Self-assembled diphenylalanine-zinc oxide hybrid nanostructures as a highly selective luminescent biosensor for trypsin detection

The ability of Diphenylalanine (FF) dipeptide, to form nanotubes of different aspect ratios in varying solutions can be manipulated in presence of inorganic nanomaterials. In this regard, the self-assembly of FF nanostructures in the presence of Zinc oxide (ZnO) nanoparticles, suspended in ethanol, deionized (D.I) water and phosphate buffer saline (PBS) are investigated for the first time.
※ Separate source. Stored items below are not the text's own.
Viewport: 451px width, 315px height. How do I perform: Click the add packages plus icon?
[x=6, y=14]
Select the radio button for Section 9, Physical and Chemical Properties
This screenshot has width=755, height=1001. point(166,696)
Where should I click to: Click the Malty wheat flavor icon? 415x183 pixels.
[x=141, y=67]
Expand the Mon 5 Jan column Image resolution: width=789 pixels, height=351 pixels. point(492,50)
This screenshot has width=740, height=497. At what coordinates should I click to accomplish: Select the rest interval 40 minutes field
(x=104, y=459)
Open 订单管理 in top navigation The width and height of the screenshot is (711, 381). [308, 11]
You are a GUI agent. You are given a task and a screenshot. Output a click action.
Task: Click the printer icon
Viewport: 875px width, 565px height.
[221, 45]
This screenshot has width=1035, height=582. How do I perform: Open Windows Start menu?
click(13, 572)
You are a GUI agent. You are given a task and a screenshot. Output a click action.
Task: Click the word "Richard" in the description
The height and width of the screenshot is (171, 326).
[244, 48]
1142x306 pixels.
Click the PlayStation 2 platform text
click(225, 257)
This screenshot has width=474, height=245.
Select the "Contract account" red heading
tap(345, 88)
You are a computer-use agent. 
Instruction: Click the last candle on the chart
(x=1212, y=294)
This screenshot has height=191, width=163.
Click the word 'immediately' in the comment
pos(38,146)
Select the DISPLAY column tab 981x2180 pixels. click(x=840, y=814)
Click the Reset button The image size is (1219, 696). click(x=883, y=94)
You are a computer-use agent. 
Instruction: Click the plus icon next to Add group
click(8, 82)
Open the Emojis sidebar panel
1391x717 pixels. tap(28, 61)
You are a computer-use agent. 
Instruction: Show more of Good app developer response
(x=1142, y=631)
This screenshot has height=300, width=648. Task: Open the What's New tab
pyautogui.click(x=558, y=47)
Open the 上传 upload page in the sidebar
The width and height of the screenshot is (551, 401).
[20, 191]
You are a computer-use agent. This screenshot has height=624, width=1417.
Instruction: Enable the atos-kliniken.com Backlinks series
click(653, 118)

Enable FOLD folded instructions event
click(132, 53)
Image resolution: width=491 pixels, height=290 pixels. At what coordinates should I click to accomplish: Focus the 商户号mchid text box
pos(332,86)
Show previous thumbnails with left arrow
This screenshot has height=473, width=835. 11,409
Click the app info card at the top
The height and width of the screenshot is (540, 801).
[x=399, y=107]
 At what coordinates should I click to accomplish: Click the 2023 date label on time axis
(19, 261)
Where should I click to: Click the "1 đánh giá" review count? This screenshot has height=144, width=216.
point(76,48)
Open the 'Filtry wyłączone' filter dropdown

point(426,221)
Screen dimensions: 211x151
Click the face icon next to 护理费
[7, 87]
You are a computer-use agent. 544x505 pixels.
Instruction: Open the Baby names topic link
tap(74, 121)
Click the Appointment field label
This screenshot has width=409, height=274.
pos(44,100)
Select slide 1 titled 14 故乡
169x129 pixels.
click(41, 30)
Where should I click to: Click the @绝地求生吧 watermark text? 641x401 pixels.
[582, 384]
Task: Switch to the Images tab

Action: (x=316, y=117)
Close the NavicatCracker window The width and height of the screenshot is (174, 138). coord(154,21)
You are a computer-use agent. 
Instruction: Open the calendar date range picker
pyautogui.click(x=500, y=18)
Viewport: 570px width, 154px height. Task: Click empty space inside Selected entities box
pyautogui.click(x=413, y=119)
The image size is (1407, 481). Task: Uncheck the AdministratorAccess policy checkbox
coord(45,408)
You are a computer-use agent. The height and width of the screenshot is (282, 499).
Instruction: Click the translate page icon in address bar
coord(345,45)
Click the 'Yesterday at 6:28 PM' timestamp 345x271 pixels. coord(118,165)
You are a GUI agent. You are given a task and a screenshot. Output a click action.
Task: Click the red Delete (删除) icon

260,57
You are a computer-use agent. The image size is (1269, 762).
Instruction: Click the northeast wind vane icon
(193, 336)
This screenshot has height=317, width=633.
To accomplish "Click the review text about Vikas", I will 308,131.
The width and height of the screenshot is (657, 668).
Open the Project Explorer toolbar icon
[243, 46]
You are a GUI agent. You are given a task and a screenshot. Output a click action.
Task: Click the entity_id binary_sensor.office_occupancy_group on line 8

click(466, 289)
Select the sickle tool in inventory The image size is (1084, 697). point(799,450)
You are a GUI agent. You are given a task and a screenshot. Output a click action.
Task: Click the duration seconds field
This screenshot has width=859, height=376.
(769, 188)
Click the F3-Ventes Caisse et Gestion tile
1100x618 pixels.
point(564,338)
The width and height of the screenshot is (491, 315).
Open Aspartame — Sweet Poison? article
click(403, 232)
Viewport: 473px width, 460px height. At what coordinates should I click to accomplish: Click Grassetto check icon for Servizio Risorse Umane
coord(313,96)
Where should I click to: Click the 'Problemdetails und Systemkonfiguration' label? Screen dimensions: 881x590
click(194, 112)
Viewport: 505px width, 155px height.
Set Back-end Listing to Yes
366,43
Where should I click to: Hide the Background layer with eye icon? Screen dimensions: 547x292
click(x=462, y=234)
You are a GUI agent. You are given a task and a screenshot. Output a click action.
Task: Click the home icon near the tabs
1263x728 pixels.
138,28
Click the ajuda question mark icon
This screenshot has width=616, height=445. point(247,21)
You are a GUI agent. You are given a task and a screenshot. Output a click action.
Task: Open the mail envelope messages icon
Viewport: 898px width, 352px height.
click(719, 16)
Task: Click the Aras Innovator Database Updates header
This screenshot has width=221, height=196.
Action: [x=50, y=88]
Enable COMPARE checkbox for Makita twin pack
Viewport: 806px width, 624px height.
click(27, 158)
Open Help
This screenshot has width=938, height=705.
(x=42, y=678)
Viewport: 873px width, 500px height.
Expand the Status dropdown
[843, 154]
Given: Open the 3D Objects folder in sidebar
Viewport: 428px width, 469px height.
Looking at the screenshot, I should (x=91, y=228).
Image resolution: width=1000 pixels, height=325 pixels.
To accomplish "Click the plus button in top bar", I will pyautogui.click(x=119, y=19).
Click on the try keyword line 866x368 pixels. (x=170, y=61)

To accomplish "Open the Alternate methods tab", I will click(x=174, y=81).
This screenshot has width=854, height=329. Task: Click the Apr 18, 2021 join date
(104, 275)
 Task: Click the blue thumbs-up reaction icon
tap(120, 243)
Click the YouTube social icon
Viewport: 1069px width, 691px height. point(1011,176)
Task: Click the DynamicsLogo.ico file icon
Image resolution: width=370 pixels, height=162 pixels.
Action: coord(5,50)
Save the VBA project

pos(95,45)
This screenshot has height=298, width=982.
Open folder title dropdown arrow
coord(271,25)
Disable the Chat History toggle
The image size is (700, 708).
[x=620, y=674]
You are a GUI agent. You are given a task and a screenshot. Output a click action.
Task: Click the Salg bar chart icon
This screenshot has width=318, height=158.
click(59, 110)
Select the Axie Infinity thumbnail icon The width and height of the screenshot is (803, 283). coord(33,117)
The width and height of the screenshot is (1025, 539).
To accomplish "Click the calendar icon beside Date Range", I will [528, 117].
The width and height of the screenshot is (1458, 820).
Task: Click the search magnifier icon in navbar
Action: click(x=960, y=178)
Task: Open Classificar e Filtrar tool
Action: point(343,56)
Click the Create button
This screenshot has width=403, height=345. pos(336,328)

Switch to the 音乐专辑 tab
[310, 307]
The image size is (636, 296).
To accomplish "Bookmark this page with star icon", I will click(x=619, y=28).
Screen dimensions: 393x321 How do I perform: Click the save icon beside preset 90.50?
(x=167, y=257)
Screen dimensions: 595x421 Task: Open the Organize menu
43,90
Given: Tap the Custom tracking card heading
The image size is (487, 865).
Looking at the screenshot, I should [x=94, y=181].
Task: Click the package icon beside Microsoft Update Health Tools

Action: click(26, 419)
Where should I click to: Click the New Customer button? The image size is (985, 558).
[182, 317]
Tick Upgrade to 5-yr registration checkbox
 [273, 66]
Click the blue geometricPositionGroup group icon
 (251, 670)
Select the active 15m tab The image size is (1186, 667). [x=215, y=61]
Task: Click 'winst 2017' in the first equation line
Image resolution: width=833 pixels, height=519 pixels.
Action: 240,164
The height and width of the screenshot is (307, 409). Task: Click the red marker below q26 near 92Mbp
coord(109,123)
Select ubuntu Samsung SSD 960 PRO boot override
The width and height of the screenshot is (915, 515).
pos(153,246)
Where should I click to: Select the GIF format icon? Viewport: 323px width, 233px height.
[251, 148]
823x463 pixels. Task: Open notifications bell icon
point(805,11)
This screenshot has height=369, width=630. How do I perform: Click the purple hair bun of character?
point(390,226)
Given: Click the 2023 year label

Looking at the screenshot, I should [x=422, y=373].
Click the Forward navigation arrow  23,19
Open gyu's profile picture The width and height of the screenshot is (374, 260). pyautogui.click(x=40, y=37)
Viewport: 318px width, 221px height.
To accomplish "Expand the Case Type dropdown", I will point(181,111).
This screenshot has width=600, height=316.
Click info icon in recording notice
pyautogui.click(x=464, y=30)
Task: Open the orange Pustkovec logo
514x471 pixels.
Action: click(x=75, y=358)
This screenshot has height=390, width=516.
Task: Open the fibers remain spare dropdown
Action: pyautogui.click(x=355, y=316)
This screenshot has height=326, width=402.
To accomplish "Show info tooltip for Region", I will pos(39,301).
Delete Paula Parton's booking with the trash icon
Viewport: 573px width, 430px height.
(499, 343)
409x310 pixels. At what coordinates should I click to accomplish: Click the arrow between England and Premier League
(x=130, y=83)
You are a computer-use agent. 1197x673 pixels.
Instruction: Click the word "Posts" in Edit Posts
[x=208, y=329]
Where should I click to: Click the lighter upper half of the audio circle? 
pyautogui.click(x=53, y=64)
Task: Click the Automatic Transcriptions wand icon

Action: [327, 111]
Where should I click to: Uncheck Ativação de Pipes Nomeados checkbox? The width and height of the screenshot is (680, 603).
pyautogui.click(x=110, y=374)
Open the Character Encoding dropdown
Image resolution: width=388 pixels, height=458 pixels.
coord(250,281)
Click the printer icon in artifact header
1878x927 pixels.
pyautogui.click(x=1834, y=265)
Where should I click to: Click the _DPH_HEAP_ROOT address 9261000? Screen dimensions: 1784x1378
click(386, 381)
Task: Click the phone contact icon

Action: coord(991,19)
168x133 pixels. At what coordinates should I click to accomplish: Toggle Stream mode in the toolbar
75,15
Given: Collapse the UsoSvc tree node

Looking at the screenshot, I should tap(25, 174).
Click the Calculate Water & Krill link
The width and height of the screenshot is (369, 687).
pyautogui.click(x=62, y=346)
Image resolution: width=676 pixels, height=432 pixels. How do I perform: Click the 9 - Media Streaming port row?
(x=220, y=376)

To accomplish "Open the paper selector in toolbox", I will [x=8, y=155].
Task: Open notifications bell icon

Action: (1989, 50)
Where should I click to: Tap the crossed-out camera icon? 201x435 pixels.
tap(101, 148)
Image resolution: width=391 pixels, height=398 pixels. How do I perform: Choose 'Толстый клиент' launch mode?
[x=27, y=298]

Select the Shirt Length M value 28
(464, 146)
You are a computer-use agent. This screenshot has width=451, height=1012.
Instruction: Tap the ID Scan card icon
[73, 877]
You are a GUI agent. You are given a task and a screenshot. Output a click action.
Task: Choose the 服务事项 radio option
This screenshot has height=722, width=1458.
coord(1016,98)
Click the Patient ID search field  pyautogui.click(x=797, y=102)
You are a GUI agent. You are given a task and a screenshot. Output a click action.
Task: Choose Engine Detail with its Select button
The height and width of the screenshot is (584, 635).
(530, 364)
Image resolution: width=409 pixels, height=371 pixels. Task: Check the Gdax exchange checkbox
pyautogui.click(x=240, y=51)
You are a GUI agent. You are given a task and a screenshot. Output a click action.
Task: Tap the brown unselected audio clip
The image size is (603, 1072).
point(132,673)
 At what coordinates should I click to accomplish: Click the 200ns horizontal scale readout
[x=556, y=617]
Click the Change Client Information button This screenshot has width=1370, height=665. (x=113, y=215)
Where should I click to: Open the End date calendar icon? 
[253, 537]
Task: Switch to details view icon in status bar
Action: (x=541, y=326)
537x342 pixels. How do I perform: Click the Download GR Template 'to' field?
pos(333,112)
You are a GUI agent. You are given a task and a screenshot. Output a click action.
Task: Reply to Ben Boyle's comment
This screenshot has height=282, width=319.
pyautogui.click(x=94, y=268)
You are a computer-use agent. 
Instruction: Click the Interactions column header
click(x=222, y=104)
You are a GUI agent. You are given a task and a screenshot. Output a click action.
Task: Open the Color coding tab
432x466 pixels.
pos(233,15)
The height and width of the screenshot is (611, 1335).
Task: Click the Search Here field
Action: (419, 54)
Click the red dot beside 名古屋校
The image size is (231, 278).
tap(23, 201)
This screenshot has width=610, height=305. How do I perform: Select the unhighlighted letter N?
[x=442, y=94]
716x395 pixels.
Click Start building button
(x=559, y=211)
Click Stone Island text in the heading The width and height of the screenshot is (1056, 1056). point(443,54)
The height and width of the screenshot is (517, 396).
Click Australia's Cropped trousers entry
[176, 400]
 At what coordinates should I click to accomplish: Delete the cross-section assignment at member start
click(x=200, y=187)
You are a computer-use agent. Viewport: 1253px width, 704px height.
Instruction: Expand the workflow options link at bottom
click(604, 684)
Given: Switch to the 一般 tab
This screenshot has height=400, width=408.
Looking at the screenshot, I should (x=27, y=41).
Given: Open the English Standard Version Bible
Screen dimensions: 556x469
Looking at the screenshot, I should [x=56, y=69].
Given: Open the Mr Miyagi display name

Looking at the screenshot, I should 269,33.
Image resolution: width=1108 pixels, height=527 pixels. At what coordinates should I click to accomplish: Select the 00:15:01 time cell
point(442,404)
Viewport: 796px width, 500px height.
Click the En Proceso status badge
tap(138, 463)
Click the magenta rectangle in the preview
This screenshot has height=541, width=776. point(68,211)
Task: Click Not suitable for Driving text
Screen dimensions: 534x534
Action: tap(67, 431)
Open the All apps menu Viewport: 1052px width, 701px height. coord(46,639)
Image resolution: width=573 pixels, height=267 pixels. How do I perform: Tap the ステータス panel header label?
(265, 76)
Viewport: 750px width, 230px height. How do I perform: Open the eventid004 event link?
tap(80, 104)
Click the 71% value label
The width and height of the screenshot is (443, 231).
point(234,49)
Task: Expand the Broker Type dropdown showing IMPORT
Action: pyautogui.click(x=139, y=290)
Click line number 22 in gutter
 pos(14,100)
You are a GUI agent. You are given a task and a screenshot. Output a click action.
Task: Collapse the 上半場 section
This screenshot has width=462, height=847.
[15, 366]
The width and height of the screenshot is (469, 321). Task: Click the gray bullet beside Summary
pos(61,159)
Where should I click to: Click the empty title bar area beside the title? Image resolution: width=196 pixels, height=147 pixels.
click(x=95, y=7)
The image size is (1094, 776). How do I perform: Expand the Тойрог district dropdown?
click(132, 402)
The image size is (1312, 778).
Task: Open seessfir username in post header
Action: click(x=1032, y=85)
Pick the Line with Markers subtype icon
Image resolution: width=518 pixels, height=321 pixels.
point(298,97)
A comparative study of pristine and hybrid nanostructures dispersed in respective solutions reveal the variation in morphological and electrochemical properties. These as-prepared nanostructures display unique structural transitions with distinctive luminescent properties; FF-ZnO hybrid nanostructures in ethanol and D.I water display orange emission, while in PBS displays blue emission as a result of defect and near band-edge emission (NBE) of ZnO, respectively. Furthermore, this luminescent characteristic of the hybrid material is found to have promising application for biosensing, as a cutting-edge probe for sensitive detection of trypsin. The contrivance of the system is based on the trypsin digestion on the surface of FF-ZnO nanostructures exhibiting an enhanced emission (550 nm) with 0-160 ng mL(-1) detection range and limit of detection of 0.1 ng mL(-1). Finally, these results suggest that the optical and electronic properties of FF can be tuned by incorporation of metal oxide-based nanomaterials for biomedical applications.

Automated summary

By manipulating the self-assembly of Diphenylalanine (FF) dipeptide in the presence of Zinc oxide (ZnO) nanoparticles in different solutions, a hybrid nanostructure with unique luminescent properties was obtained, showing potential for sensitive detection of trypsin for biomedical applications.